A new report from the Nuclear Threat Initiative (NTI) is calling on governments to take urgent steps to manage the threat of artificial intelligence developed ‘global biological catastrophe’.
The report, The Convergence of Artificial Intelligence and the Life Sciences: Safeguarding Technology, Rethinking Governance, and Preventing Catastrophe comes as the UK government holds the AI Safety Summit this week.

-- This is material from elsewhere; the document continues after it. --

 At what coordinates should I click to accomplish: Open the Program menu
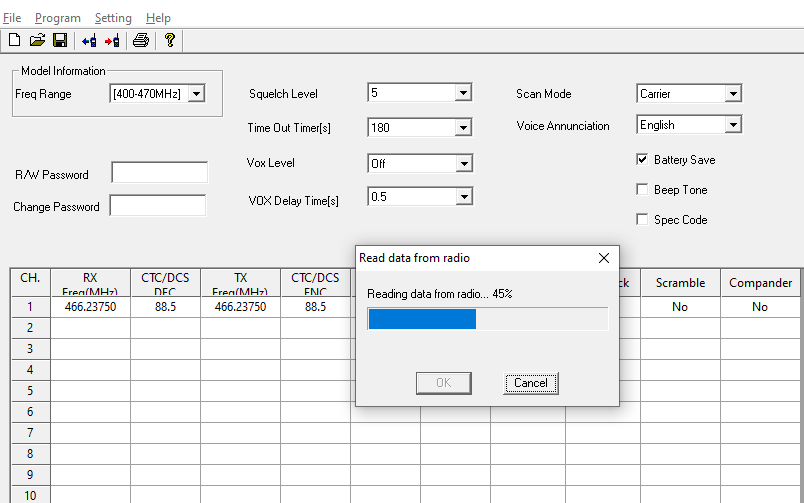pyautogui.click(x=58, y=18)
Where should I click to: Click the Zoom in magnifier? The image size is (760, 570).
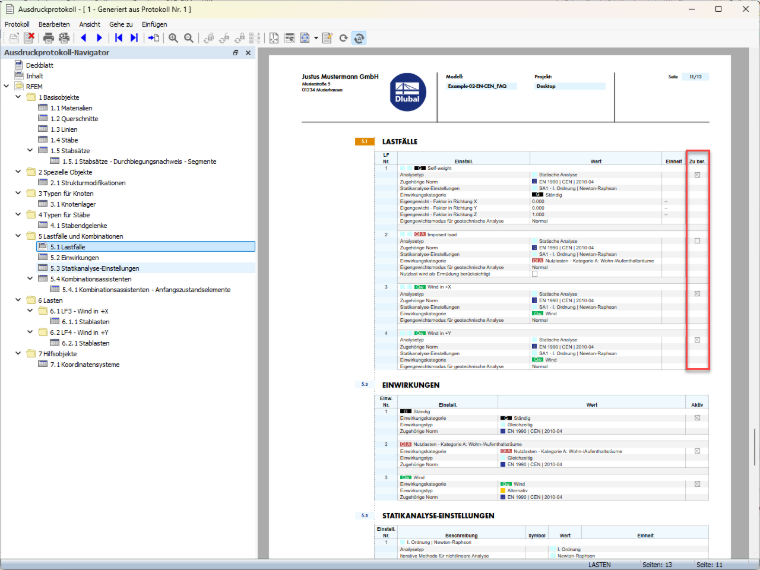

To develop the report’s recommendations the authors from the NTI, Science Policy Consulting and the University of Birmingham interviewed more than 30 AI, biosecurity, bioscience research, biotechnology, and emerging technologies governance experts. They evaluated the risks associated with the novel technology, assessed the biosecurity implications, and discussed options for safeguarding rapidly advancing AI-bio capabilities.
The report recommends six urgent steps needed at a national and international level to reduce risks associated with new AI-bio technologies without hindering scientific advances. They include:
- Establishing an international “AI-Bio Forum” to develop and share AI model guardrails that reduce biological risks.
- Developing a radically new, more agile approach to national governance of AI-bio capabilities.
- Implementing promising AI model guardrails at scale.
- Pursuing an ambitious research agenda to explore additional AI guardrail options.
- Strengthening biosecurity controls at the interface between digital design tools and physical biological systems.
- Using AI tools to build next-generation pandemic preparedness and response capabilities.
...there is also the possibility that artificial intelligence can be used, either accidentally or deliberately, to cause harm to others on a massive scale. As this technology continues to evolve it is imperative that governments and the scientific community get a firm grasp on it, to prevent this from happening.Dr Nicole Wheeler, University of Birmingham.
Dr Nicole Wheeler, a research fellow at the Institute of Microbiology and Infection and the School of Computer Science at the University of Birmingham, and a co-author of the report said: “Advances in AI-bio technologies can offer amazing benefits for modern bioscience and bioengineering, such as the rapid development of vaccines and new medicines, finding ways to develop new materials and fight the climate emergency. But there is also the possibility that artificial intelligence can be used, either accidentally or deliberately, to cause harm to others on a massive scale. As this technology continues to evolve it is imperative that governments and the scientific community get a firm grasp on it to prevent this from happening.”